Dérangement 21 au Collège Ahuntsic
Pour Josée Déziel, présidente du Syndicat du personnel enseignant du Collège Ahuntsic, le litige dépasse les questions purement salariales. « C’est la première fois que notre profession est évaluée, il est normal que nous souhaitions que cette évaluation reflète les réalités d’un professeur au collégial. Nous continuerons la mobilisation aussi longtemps qu’il le faudra pour que le Conseil du trésor reconnaisse l’ensemble de nos tâches et notre appartenance à l’enseignement supérieur », affirme-t-elle.
Au Collège Ahuntsic, les enseignants bénéficient du support de toute la communauté. Les syndicats des professionnels, du personnel de soutien et des étudiants ont témoigné leur appui. Une résolution de soutien a aussi été adoptée par le Conseil d’administration du Collège.

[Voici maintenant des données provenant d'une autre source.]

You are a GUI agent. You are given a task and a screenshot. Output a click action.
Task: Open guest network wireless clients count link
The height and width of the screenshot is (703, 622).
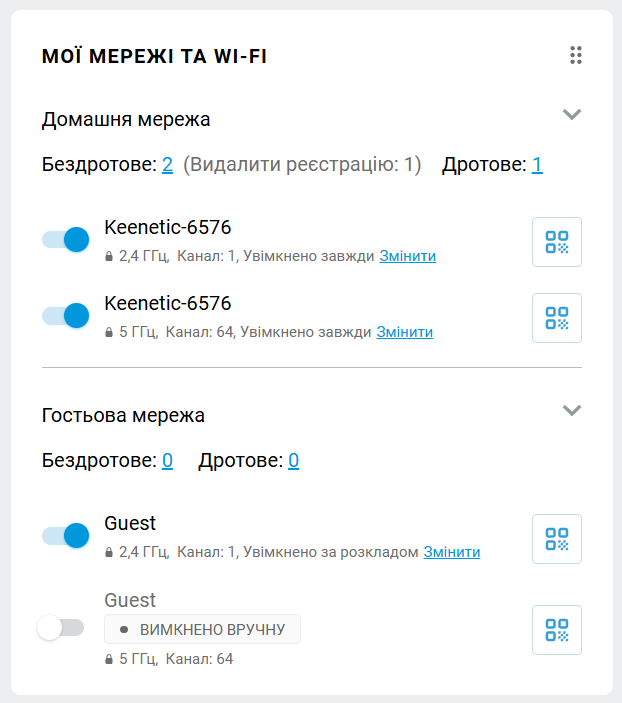(167, 460)
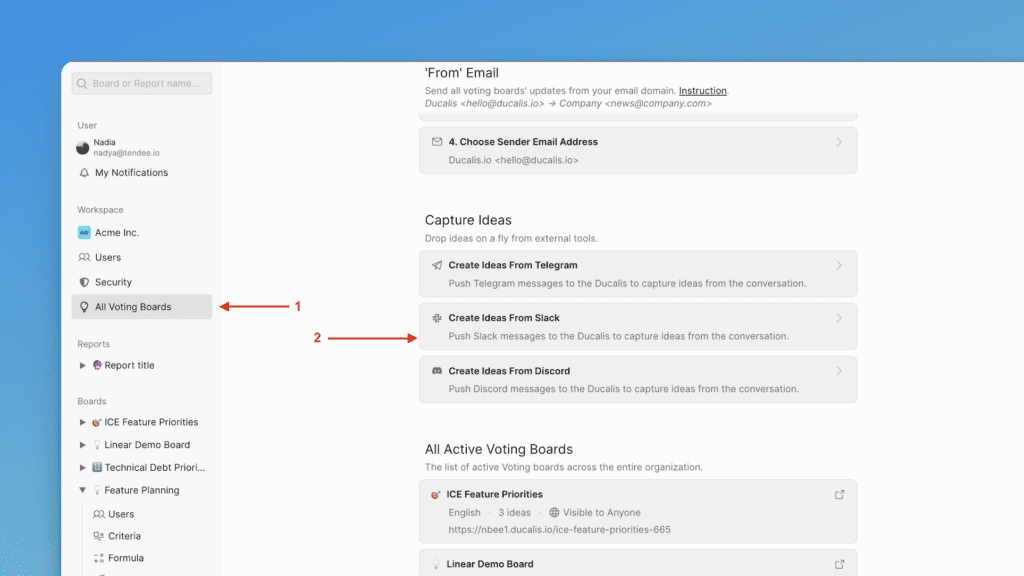Go to workspace Users in sidebar
This screenshot has width=1024, height=576.
coord(108,257)
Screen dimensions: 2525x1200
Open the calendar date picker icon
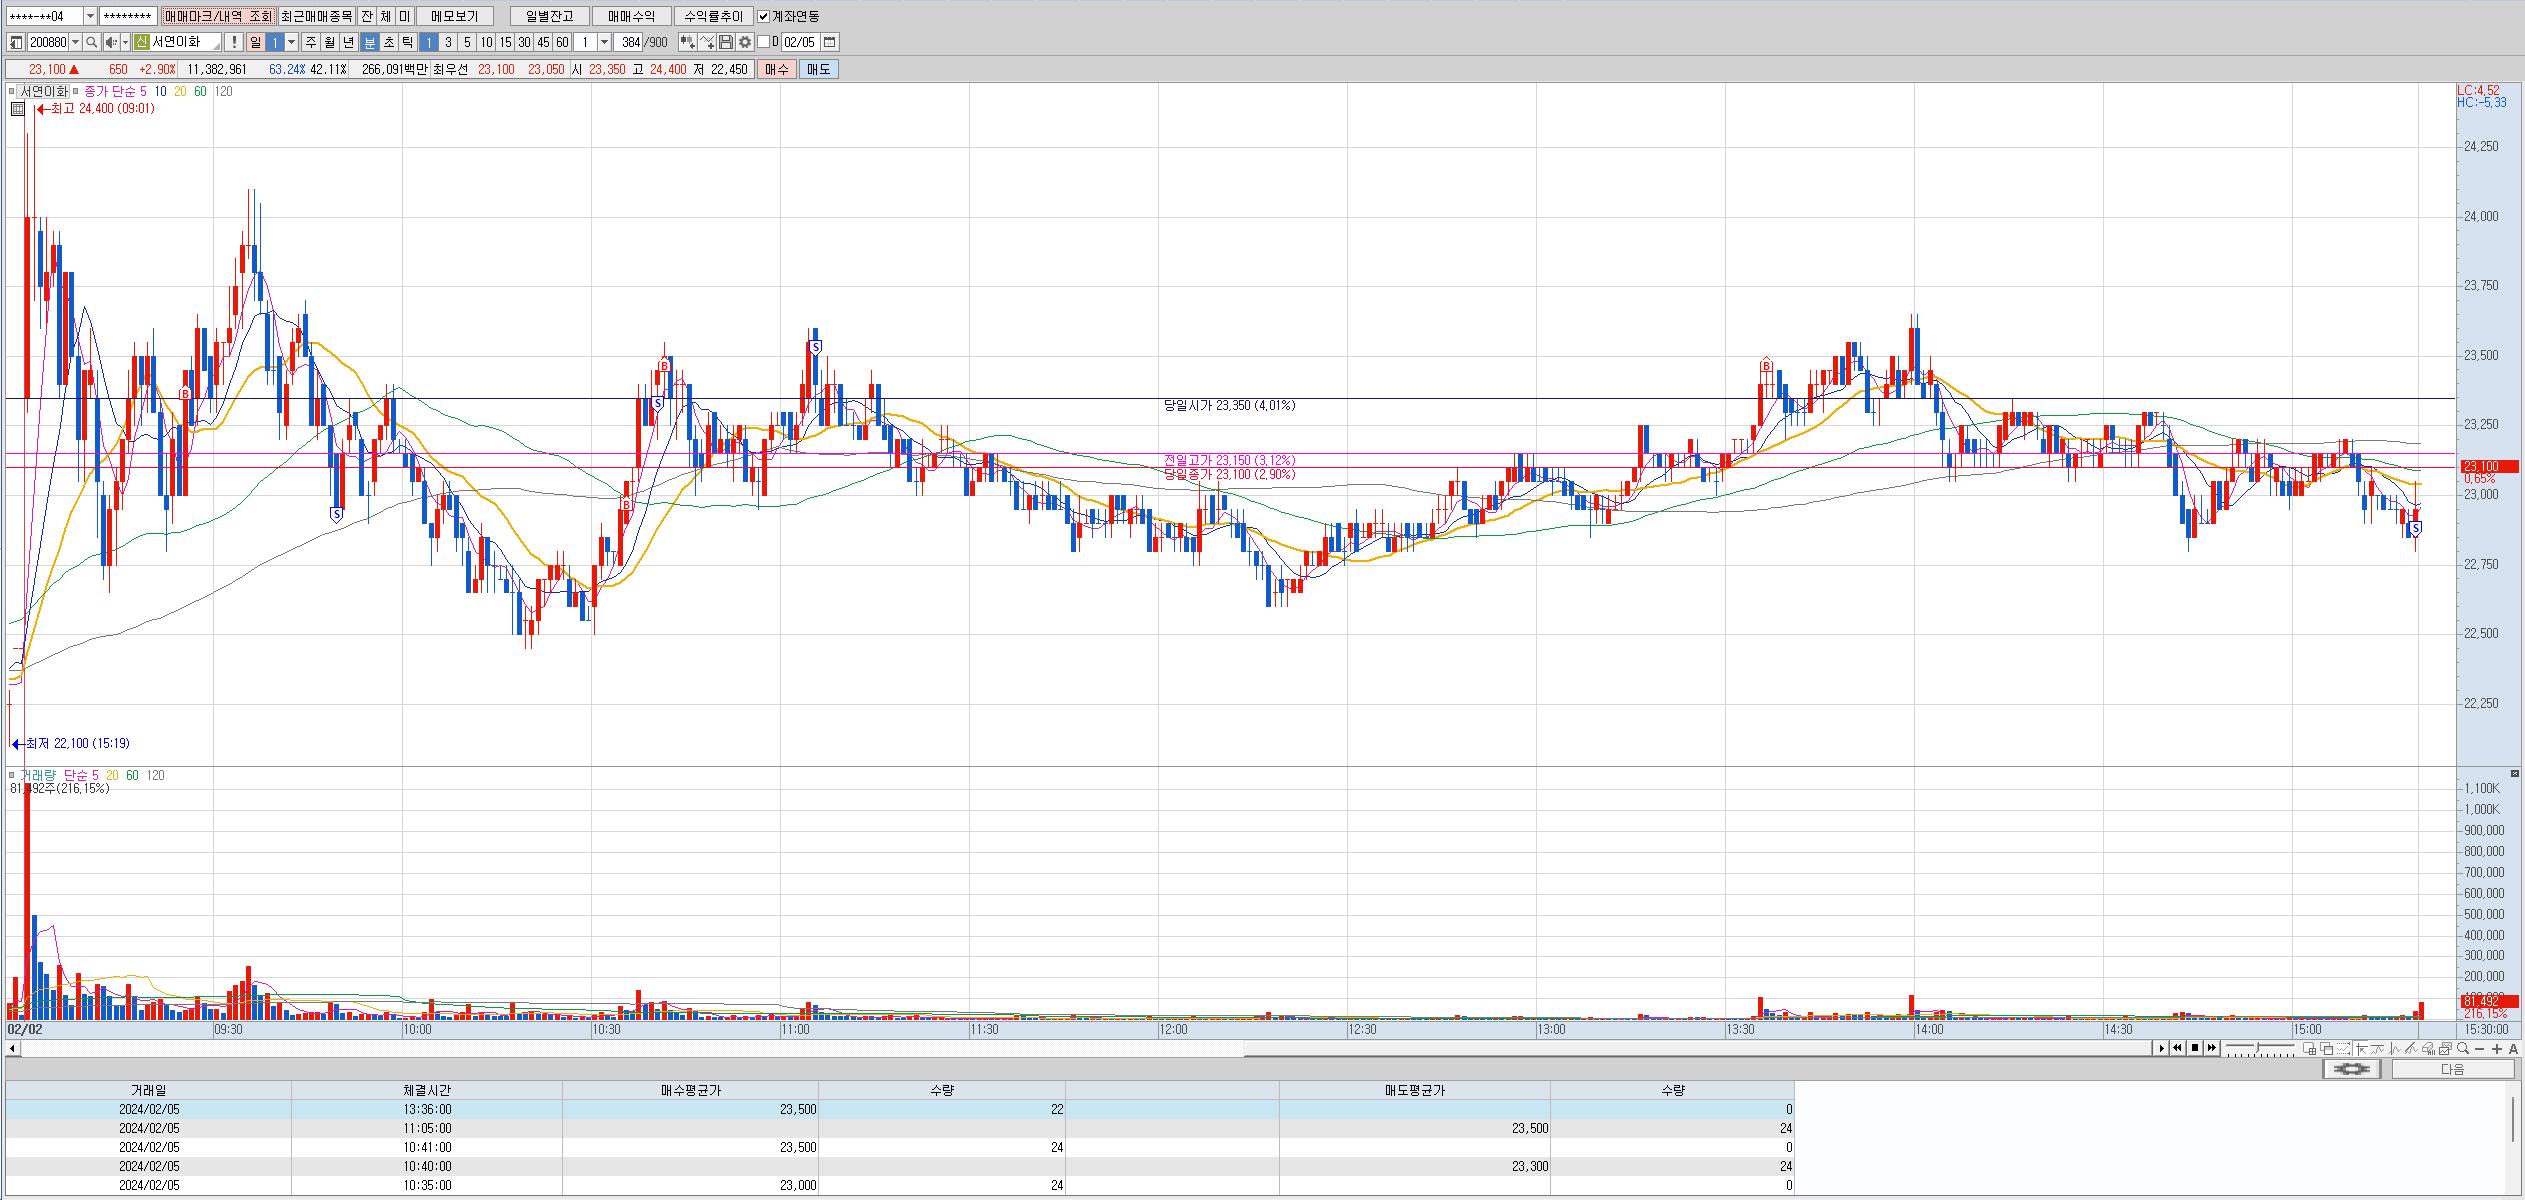[829, 42]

Le Syndicat du personnel enseignant du Collège Ahuntsic déplore aussi l’incertitude par rapport à la reconnaissance des diplômes de maîtrise et de doctorat. « Nous prenons note des récentes déclarations publiques de M. Bédard, mais nous aimerions que celles-ci se rendent aux oreilles de ses négociateurs. Pour l’instant, nous perdons un rangement dans la structure salariale du gouvernement et la reconnaissance de nos diplômes est menacée », conclut Josée Déziel.
Cette mobilisation survient dans le cadre des travaux d’évaluation des catégories d’emploi mixtes des secteurs public et parapublic québécois. Ces travaux ont pour but de fixer le rangement des catégories d’emploi dans la structure salariale du secteur public. Le principal litige entre le Conseil du trésor et la partie syndicale porte notamment sur l’absence de reconnaissance du travail collectif, comme le choix de l’ensemble des disciplines qui feront partie des programmes d’étude, la gradation des apprentissages, les contenus des cours ainsi que ceux des laboratoires et des stages.